Non-invasive and Real-time Monitoring of Organismal Respiration Using Laser-induced Breakdown Spectroscopy

Respiration is an important index to evaluate the life status of organisms, thus monitoring respiration is of great significance. This study proposes a new methodology for non-invasive and real-time monitoring of organismal respiration based on laser-induced breakdown spectroscopy (LIBS). The study comprises two main components: dynamic monitoring and static analysis. In the dynamic monitoring section, LIBS is used to continuously detect and analyze multiple elements (C, H, O, and N) exhaled steadily by participants, with the carbon signal showing the closest correlation to the respiratory cycle. Fast Fourier Transform (FFT) is then applied to the carbon signal to achieve frequency domain analysis.
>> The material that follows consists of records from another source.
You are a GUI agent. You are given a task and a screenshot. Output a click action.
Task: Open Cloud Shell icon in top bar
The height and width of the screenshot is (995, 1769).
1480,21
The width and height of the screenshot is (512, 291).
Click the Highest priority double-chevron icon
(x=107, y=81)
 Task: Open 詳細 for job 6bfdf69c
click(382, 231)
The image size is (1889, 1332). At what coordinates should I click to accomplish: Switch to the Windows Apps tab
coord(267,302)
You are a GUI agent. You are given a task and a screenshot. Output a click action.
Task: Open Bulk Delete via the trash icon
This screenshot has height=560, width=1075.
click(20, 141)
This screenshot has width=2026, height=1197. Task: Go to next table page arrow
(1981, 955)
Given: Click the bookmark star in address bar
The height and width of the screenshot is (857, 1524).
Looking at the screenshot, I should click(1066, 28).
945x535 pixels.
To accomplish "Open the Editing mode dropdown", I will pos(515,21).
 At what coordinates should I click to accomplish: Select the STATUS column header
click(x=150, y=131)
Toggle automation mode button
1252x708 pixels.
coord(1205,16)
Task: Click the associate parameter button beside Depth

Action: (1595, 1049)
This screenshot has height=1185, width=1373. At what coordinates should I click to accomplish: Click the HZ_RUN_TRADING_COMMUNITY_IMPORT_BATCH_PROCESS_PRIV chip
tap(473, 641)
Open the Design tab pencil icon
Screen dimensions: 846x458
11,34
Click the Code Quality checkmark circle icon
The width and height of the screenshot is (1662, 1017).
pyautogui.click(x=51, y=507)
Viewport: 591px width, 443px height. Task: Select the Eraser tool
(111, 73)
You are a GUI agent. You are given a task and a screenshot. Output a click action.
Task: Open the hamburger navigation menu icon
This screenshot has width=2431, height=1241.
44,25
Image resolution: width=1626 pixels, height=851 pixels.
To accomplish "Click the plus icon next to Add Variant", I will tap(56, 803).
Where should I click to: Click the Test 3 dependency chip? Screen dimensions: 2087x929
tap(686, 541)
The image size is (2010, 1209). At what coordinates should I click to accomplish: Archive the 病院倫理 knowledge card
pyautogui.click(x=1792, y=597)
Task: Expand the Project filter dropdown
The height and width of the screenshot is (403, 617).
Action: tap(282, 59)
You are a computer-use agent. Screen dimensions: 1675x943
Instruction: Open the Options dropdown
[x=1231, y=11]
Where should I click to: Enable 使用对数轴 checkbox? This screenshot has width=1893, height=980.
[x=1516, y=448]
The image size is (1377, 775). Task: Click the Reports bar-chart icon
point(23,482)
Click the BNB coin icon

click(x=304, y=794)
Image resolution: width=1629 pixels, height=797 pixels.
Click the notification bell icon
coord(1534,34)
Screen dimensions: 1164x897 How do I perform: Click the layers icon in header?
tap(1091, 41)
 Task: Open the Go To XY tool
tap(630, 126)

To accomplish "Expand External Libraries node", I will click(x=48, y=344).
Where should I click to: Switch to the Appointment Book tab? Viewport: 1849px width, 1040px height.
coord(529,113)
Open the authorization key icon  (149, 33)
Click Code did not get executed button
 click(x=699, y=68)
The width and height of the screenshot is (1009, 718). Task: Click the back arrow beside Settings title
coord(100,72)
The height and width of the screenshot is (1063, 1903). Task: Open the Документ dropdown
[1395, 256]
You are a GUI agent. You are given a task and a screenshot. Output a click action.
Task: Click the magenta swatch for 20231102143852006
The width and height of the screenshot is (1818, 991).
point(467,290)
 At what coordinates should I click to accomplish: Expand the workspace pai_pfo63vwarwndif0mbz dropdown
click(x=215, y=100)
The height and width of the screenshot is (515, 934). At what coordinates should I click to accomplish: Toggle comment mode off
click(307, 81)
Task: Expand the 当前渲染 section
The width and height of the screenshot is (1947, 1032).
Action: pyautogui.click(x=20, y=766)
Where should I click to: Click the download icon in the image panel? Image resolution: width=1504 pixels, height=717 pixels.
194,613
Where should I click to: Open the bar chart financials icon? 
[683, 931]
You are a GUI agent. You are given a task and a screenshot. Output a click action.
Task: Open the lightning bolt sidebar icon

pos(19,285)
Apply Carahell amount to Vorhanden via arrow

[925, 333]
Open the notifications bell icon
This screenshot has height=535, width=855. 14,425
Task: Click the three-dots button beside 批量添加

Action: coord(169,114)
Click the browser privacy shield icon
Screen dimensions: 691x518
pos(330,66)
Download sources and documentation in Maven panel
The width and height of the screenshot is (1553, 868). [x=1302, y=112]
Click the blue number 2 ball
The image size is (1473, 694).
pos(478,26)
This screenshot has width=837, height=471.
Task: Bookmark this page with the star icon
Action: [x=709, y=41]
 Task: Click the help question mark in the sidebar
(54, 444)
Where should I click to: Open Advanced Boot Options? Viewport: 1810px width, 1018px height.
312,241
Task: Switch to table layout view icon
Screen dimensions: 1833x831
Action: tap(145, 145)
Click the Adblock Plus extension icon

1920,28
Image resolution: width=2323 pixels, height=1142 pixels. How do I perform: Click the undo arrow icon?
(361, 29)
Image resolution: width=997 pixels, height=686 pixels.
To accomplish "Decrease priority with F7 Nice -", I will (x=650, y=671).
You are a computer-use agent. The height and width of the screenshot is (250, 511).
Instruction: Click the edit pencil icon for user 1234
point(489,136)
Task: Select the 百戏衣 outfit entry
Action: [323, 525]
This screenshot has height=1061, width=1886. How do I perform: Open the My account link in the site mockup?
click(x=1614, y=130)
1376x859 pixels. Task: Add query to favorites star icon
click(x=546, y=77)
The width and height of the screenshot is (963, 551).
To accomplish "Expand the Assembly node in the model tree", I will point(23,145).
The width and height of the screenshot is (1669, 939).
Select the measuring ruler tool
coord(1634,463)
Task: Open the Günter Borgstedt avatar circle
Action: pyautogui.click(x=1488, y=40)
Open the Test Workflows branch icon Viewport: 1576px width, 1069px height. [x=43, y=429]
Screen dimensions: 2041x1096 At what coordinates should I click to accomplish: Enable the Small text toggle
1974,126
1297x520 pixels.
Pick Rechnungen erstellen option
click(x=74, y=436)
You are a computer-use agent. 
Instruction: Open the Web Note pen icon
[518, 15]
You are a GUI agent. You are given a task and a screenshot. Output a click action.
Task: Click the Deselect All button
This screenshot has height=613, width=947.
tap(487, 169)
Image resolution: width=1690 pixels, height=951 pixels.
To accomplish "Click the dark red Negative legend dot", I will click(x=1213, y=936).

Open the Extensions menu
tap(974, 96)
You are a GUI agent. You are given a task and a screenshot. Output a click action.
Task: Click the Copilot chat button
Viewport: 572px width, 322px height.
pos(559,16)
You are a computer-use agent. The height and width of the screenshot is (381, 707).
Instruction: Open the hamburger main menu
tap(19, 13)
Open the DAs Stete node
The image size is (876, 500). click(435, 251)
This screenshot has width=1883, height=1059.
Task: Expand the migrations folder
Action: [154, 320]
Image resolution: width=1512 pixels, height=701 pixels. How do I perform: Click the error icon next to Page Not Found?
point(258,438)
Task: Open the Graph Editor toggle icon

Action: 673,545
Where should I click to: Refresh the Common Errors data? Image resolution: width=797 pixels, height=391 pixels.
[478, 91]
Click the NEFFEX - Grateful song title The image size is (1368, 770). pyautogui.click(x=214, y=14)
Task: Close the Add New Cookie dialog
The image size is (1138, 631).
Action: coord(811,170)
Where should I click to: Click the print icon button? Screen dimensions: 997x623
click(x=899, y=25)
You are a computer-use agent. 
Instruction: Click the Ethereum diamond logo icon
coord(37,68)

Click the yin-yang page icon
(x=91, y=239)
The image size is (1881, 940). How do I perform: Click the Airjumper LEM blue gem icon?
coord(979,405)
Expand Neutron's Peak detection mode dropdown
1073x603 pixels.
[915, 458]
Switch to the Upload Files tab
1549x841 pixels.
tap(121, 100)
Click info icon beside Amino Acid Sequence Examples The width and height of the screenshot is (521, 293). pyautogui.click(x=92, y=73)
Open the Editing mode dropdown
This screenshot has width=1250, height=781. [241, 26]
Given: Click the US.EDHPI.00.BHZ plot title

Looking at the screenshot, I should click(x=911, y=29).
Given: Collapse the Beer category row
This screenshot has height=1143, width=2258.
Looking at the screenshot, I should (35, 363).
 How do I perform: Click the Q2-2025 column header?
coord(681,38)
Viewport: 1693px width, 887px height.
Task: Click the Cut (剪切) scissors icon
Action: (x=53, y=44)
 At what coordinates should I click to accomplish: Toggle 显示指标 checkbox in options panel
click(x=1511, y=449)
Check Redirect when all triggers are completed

Furthermore, it is also found that the presence of organismal respiration should be inferred from multiple element signals, rather than relying solely on the presence of carbon signal. In the static analysis, linear discriminant analysis (LDA) and backpropagation artificial neural networks (BP-ANN) are employed after LIBS measurement indicating the traceability of respiration sources is possible. This study offers a novel perspective on respiratory monitoring, demonstrating the potential of this method for real-time, convenient, and cost-effective respiration monitoring.